* **AIM OF THE TASK**: Copy out the entire text on histamine tachyphylaxis in human airway smooth muscle word for word.

* **SELECTED EXCERPT**:
_ _ _ _
Histamine tachyphylaxis in human airway smooth muscle. The role of H2-receptors and the bronchial epithelium.

The role of airway epithelium and H2-receptors in the development of histamine tachyphylaxis was studied using human isolated bronchial smooth muscle strips obtained from 18 patients undergoing thoracotomy. In epithelium-intact strips, a 38% reduction in the maximal contractile response (Emax) (p less than 0.002) and a 2.14-fold increase in the EC50 (p less than 0.02; n = 18) was observed after three separate histamine cumulative concentration effect curves (CCEC). In contrast, significant differences were not seen for either Emax (p greater than 0.4; n = 10) or EC50 (p greater than 0.26; n = 10) in epithelium-denuded strips. In separate experiments, both intact and denuded muscle strips were treated with the H2-receptor antagonist ranitidine (60 microM), either 30 min prior to the first or 30 min prior to the second histamine CCEC. In epithelium-intact strips, pretreatment with ranitidine caused a 1.8-fold increase in Emax in the initial CCEC (p less than 0.02), and both ranitidine schedules prevented tachyphylaxis (n = 8). In epithelium-denuded preparations, ranitidine did not enhance the responsiveness to histamine beyond that seen in untreated epithelium-denuded strips (n = 6). These data suggest that histamine-induced tachyphylaxis occurs in human airway smooth muscle and is mediated, at least in part, via H2-receptors resident on airway epithelium. In vivo, this may function as a protective mechanism, but damage to the epithelium and loss of H2-receptors may be significant in the development of histamine bronchial hyperreactivity as seen in asthma.
_ _ _ _
* **DATA FOR REVIEW**:
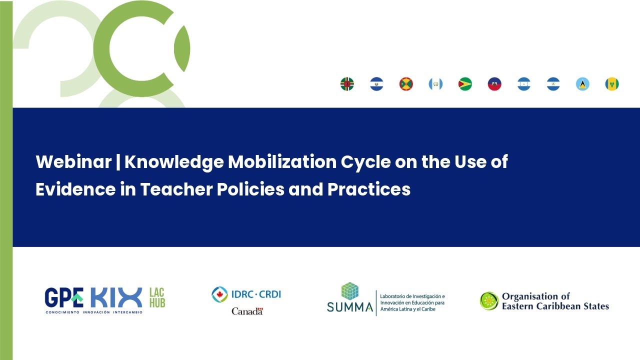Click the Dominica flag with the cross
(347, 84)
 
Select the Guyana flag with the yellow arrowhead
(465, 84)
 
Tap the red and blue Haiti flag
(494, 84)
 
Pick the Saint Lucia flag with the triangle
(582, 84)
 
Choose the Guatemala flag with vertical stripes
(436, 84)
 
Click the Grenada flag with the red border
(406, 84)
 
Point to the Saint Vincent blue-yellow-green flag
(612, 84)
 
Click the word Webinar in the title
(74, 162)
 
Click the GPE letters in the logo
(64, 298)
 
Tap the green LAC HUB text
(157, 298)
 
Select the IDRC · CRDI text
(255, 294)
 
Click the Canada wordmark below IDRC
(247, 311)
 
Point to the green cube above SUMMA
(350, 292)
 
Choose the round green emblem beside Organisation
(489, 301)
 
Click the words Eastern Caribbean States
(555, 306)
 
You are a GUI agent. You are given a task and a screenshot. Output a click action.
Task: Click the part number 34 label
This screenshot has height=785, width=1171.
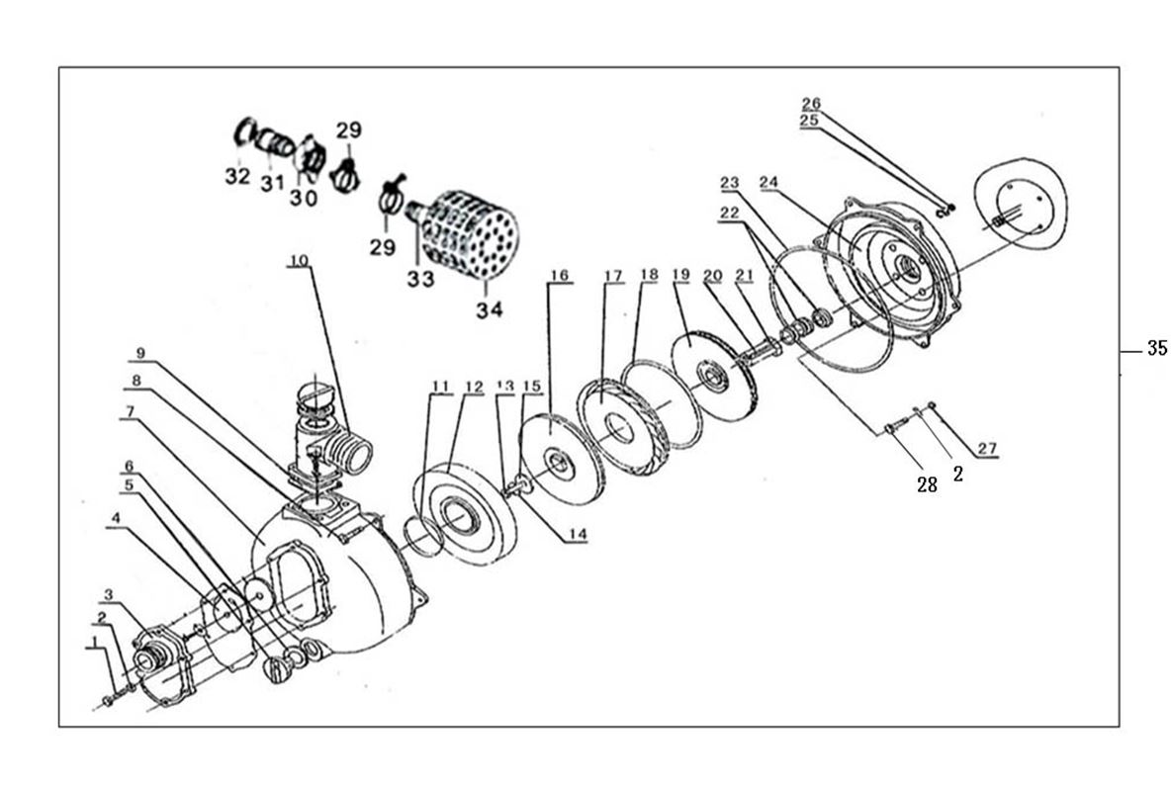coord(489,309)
_ _ _ _
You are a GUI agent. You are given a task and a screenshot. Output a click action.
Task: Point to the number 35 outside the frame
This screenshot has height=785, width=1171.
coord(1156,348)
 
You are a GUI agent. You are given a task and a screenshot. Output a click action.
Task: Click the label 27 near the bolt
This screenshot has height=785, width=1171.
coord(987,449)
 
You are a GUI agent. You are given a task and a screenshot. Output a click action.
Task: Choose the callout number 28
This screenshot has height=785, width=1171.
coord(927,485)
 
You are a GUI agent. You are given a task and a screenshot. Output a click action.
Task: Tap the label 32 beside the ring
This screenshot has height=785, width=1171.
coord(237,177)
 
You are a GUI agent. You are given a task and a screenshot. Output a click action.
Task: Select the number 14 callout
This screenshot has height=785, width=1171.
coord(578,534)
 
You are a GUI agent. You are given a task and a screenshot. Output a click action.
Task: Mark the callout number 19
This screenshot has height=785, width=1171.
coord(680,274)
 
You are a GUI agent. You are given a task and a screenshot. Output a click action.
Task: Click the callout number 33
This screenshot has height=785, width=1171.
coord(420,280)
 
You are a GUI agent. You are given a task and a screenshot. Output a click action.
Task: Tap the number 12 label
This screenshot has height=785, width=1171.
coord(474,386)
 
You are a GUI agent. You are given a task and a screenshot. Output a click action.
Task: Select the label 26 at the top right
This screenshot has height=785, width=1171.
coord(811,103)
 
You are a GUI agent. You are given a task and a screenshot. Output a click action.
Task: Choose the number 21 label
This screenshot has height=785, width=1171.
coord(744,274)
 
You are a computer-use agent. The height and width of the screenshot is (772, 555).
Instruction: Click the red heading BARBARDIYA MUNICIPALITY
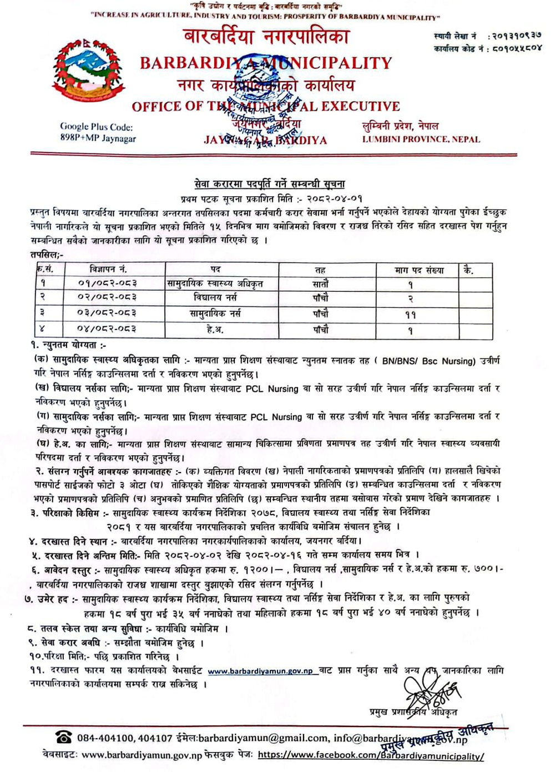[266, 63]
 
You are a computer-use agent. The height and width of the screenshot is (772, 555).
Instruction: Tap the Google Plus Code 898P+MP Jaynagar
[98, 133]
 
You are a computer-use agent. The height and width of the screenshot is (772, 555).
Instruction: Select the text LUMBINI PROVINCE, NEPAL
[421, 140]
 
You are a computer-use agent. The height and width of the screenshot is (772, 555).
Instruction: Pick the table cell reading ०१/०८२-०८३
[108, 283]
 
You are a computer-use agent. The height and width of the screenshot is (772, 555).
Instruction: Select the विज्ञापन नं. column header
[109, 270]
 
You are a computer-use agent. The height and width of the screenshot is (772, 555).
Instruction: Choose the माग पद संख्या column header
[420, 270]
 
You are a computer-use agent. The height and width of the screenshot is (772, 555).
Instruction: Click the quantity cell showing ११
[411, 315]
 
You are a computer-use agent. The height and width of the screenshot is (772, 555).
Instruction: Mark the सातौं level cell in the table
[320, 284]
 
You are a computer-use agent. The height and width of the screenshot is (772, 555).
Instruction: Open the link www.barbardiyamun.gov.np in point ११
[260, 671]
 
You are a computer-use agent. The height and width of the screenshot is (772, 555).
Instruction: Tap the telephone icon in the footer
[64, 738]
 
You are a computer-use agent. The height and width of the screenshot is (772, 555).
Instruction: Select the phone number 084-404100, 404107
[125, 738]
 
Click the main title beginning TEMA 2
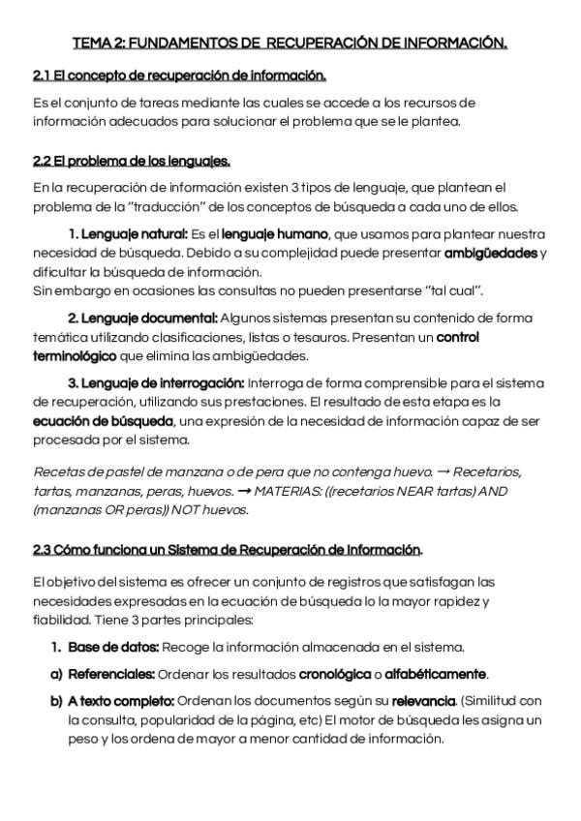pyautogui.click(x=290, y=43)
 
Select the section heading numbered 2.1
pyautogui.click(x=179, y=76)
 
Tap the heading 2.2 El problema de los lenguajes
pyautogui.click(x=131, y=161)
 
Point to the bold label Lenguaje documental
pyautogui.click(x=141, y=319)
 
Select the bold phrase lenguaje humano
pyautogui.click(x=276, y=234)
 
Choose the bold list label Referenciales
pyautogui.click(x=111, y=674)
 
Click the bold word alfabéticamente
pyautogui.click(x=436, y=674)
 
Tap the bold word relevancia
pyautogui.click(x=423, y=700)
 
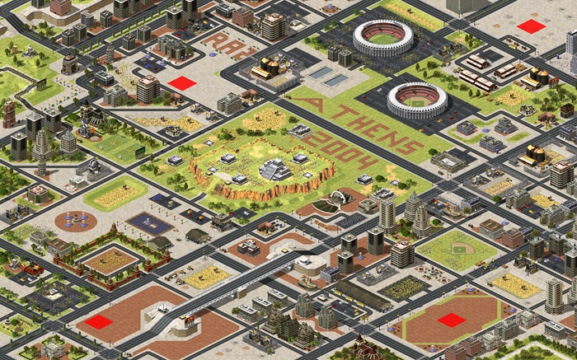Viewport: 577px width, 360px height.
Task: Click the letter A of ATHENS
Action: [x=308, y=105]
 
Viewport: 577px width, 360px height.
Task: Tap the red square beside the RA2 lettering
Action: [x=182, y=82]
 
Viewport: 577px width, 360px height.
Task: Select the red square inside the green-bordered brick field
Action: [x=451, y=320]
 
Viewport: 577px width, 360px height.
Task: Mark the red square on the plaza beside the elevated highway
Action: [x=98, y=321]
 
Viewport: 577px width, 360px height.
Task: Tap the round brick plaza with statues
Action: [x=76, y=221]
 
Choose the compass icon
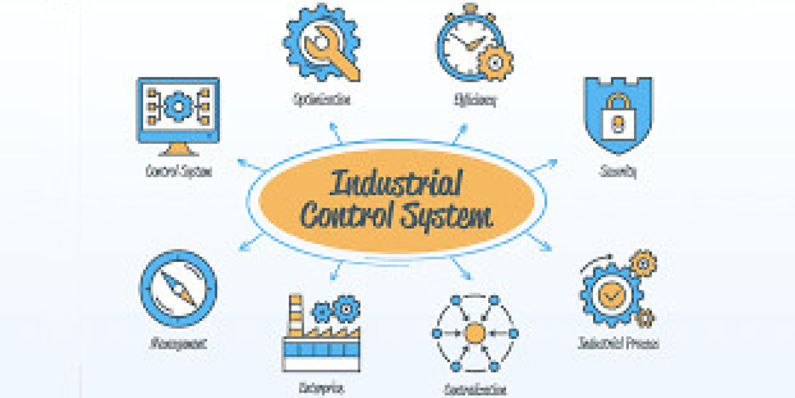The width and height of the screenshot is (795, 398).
_ _ _ _
* **WRITTEN SOLUTION**:
Histamine tachyphylaxis in human airway smooth muscle. The role of H2-receptors and the bronchial epithelium.

The role of airway epithelium and H2-receptors in the development of histamine tachyphylaxis was studied using human isolated bronchial smooth muscle strips obtained from 18 patients undergoing thoracotomy. In epithelium-intact strips, a 38% reduction in the maximal contractile response (Emax) (p less than 0.002) and a 2.14-fold increase in the EC50 (p less than 0.02; n = 18) was observed after three separate histamine cumulative concentration effect curves (CCEC). In contrast, significant differences were not seen for either Emax (p greater than 0.4; n = 10) or EC50 (p greater than 0.26; n = 10) in epithelium-denuded strips. In separate experiments, both intact and denuded muscle strips were treated with the H2-receptor antagonist ranitidine (60 microM), either 30 min prior to the first or 30 min prior to the second histamine CCEC. In epithelium-intact strips, pretreatment with ranitidine caused a 1.8-fold increase in Emax in the initial CCEC (p less than 0.02), and both ranitidine schedules prevented tachyphylaxis (n = 8). In epithelium-denuded preparations, ranitidine did not enhance the responsiveness to histamine beyond that seen in untreated epithelium-denuded strips (n = 6). These data suggest that histamine-induced tachyphylaxis occurs in human airway smooth muscle and is mediated, at least in part, via H2-receptors resident on airway epithelium. In vivo, this may function as a protective mechanism, but damage to the epithelium and loss of H2-receptors may be significant in the development of histamine bronchial hyperreactivity as seen in asthma.